Saved entries
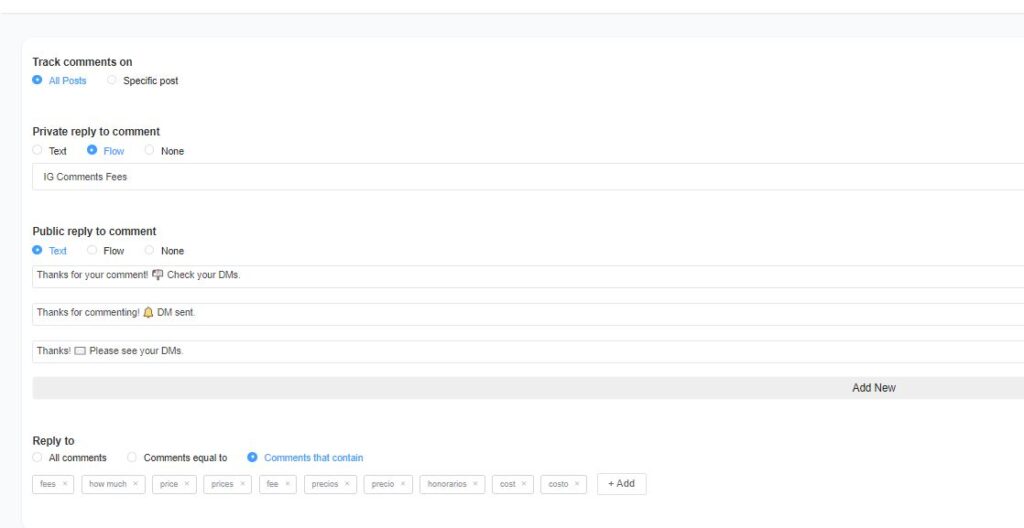Delete the 'fee' keyword chip

click(288, 484)
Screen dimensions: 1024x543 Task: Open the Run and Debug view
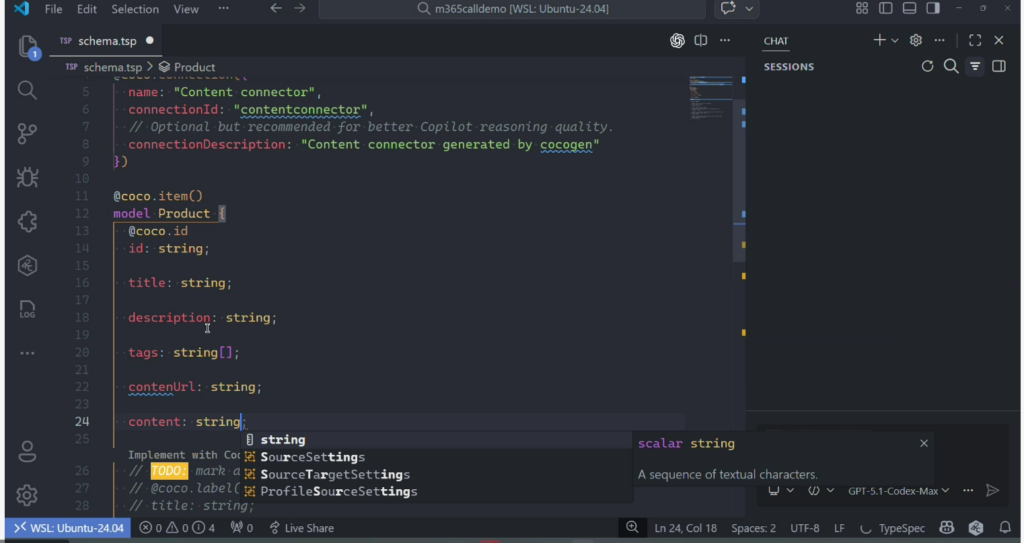coord(27,177)
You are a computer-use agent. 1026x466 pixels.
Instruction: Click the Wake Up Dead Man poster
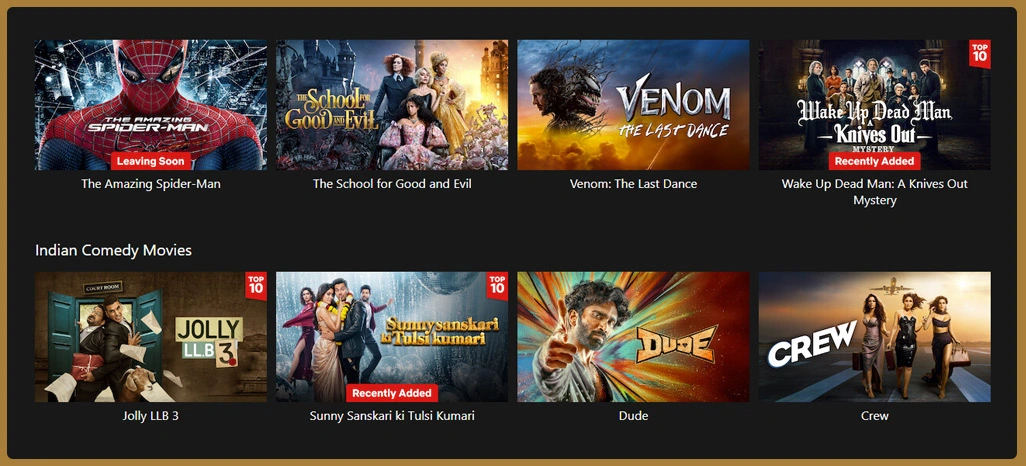tap(875, 105)
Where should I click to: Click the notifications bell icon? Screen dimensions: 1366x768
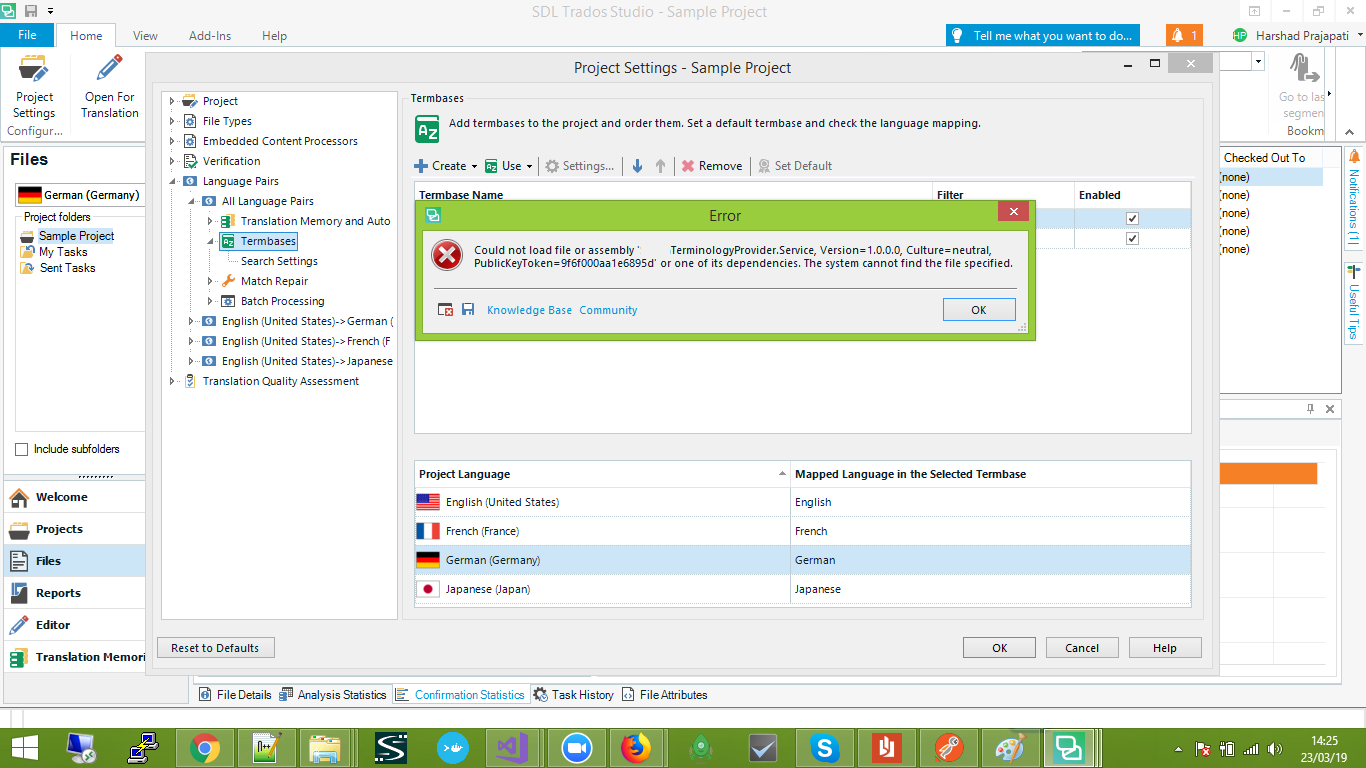[1184, 35]
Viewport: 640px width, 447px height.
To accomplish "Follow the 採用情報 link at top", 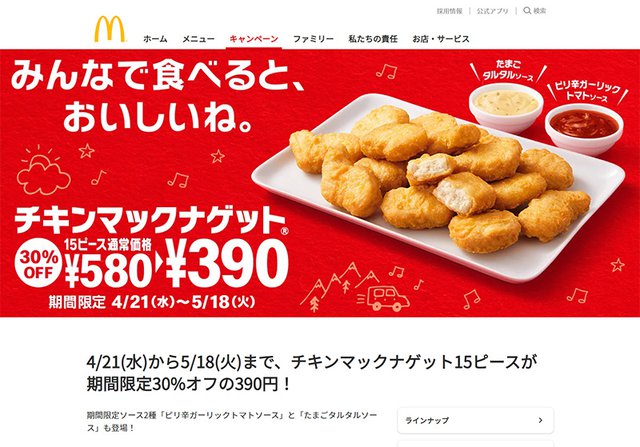I will pos(450,11).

Work instruction: Although the records above contain pictures, the copy must not; set down exactly the lines from the one with "Screen dimensions: 1024x543" up to and including the one with "Viewport: 640px width, 447px height.".

Result:
Screen dimensions: 1024x543 Task: Open the Run and Debug view
coord(27,177)
You are a computer-use agent. 1026x466 pixels.
Instruction: Click the Wake Up Dead Man poster
tap(875, 105)
Where should I click to: Click the notifications bell icon? Screen dimensions: 1366x768
[1184, 35]
Viewport: 640px width, 447px height.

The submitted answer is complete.